In the abstract about Franz Pfanner, reproduce the passage starting at "DENIS, Philippe. The" and ending at "pp.39-56. ISSN 2412-4265.", substituting "abdication" for "resignation".

- Text provided
● ● ●
On-line version ISSN 2412-4265
Print version ISSN 1017-0499

Abstract

DENIS, Philippe. The suspension and resignation of Franz Pfanner, first abbot of Mariannhill. Studia Hist. Ecc. [online]. 2014, vol.40, n.1, pp.39-56. ISSN 2412-4265.

This article focuses on an episode of the history of the Mariannhill monastery, by far the most successful Catholic missionary enterprise in the late 19,h and early 20* centuries, about which there has long been uncertainty: the suspension and resignation of Franz Pfanner, the founder of the monastery and its first abbot. His downfall was the direct consequence of a visitation conducted by the abbot of Oelenberg, Franciscus Strunk, between January and July 1892. To restore the observances which had been relaxed to enable mission work and to bring down the pride of an abbot who was accused of buying too much land and recruiting too many monks, the visitator asked him to submit to the authority of a Mission Council made up of influential members of the monastery. Convinced that this proposal was not practical, Pfanner continued to make decisions on his own, as prescribed, in fact, by the Benedictine Rule which the Trappists never ceased to follow. He was sanctioned for disregarding the visitator's orders. Suspended for a year, he offered his resignation a few months later, in January or February 1893, and this was accepted by the abbot general of the Trappist Order. For his remaining years he lived the life of an ordinary monk, in relative isolation, at Emaus, a remote mission station in the Drakensberg area. That was not an exile in the proper sense, but until his last day he suffered from a deep sense of injustice.
● ● ●
- Data for analysis
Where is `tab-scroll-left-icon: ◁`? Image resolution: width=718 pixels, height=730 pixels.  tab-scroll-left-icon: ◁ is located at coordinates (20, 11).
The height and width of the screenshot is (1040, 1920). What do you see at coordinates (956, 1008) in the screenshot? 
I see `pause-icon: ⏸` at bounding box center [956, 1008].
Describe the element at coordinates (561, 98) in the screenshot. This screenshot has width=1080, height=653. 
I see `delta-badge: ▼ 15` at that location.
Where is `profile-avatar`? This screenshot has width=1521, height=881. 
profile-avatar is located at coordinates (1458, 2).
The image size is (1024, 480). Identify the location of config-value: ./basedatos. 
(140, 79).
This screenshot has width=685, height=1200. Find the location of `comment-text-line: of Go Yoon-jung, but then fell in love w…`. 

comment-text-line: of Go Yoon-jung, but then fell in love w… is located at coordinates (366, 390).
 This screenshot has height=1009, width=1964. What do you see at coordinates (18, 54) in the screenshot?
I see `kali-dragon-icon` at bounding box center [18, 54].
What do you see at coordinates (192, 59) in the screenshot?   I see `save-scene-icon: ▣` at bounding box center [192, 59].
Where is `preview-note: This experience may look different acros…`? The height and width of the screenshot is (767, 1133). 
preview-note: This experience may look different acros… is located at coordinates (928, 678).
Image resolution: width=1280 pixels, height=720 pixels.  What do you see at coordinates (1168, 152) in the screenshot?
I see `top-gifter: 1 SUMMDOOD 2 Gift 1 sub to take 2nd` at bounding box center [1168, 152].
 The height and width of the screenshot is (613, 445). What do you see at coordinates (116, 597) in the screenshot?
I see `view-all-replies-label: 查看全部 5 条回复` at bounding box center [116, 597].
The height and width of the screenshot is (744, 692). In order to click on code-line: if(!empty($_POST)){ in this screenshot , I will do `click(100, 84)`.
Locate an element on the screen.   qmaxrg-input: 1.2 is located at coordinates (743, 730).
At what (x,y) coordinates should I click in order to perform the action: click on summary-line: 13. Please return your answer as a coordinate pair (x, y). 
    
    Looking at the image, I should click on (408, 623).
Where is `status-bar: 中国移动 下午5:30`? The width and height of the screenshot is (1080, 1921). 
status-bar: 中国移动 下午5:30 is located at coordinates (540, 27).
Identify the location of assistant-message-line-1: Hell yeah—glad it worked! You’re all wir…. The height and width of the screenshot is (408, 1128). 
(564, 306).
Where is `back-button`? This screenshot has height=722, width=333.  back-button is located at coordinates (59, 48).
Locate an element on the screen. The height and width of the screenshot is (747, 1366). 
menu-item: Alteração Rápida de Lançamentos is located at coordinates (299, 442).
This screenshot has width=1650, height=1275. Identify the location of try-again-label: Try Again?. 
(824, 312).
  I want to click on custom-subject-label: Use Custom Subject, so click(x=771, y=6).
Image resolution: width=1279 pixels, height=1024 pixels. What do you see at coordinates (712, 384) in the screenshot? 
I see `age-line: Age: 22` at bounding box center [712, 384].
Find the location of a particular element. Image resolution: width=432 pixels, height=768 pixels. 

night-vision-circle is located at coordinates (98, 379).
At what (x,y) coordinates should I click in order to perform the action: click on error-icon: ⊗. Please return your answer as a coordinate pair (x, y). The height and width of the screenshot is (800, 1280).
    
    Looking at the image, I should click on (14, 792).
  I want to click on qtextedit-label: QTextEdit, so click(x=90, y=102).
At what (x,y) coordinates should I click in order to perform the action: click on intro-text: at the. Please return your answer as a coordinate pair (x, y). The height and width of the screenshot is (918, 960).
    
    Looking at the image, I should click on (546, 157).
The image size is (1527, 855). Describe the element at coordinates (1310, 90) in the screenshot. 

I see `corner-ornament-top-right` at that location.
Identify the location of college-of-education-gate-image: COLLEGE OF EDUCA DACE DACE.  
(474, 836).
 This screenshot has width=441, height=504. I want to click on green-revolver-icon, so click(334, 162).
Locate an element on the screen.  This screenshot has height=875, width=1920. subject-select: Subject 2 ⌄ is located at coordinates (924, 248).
● ● ●
- Result of this task
DENIS, Philippe. The suspension and abdication of Franz Pfanner, first abbot of Mariannhill. Studia Hist. Ecc. [online]. 2014, vol.40, n.1, pp.39-56. ISSN 2412-4265.